The mitral valve was not visualized at surgery due to the extreme difficulty in mobilizing the heart. Echocardiography confirmed fairly normal looking mobile mitral leaflets. Mitral valve area by pressure half-time revealed only mild mitral stenosis and this may even be artificially elevated in view of her severe aortic regurgitation.
Secondary prevention of rheumatic fever in the form of continuous antibiotic prophylaxis with penicillin orally or intramuscularly is recommended throughout the world as streptococci infections resistant to penicillin has never been proven [5]. The duration of this prophylaxis depends on a clinical decision based on severity of attack, presence of rheumatic heart disease, prevalence of rheumatic fever in the patient population, and the intention of the patient to travel to undeveloped countries.

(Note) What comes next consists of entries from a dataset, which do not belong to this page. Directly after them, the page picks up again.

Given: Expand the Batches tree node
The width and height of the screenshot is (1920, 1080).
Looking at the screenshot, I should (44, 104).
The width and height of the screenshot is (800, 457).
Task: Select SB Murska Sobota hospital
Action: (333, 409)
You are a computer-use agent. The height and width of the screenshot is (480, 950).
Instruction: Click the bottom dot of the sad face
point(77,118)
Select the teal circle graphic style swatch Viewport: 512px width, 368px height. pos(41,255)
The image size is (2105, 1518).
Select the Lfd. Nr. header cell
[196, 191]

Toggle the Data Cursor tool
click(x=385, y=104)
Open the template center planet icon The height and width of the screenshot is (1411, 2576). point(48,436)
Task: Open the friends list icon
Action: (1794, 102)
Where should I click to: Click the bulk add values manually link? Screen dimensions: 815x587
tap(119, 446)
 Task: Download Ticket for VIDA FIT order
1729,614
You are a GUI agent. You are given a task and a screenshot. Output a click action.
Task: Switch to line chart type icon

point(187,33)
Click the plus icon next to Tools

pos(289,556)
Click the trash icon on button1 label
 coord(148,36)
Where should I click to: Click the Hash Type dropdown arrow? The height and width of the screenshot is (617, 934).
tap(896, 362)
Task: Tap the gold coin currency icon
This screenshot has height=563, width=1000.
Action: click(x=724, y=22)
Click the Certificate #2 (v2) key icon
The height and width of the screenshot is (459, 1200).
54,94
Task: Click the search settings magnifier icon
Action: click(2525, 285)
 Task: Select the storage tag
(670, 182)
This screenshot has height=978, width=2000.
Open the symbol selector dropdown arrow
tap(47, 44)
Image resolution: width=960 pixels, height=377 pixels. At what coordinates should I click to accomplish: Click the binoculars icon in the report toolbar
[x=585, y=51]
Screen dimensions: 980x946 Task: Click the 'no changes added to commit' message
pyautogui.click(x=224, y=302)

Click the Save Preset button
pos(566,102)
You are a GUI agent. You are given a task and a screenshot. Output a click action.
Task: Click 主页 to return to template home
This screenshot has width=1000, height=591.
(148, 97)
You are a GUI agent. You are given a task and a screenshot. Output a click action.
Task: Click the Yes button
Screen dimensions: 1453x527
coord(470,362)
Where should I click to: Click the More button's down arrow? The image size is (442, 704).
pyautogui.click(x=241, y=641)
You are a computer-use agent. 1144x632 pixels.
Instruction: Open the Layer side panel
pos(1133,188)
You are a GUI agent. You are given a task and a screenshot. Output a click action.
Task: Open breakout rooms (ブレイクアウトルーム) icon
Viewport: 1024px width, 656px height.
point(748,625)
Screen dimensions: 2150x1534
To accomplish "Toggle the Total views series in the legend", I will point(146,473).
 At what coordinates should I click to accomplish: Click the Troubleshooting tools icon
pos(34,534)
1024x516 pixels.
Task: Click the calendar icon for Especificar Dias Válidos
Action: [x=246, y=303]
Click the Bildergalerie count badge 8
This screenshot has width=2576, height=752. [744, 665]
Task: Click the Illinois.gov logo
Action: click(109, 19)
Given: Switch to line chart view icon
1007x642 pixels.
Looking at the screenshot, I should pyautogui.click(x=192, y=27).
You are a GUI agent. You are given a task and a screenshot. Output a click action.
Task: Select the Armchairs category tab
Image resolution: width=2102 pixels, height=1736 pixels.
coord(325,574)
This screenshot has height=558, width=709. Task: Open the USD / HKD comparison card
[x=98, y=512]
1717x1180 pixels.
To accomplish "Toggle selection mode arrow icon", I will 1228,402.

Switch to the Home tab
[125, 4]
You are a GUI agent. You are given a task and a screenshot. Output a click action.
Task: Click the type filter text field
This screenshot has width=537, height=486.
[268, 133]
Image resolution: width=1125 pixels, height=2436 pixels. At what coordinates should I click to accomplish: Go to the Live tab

As this patient has had at least two episodes of carditis, including a life-threatening episode, she is at high risk of developing a recurrence and antibiotic prophylaxis will be lifelong.
The case highlights an episode of acute recurrent rheumatic fever in a young female in a developed country. While infective endocarditis is more likely in this population, the clinical features and diagnostic algorithm is often forgotten resulting in inappropriate and delayed treatment. Furthermore, the importance of secondary prophylaxis even in what appears to be low-risk population is clearly apparent from this case.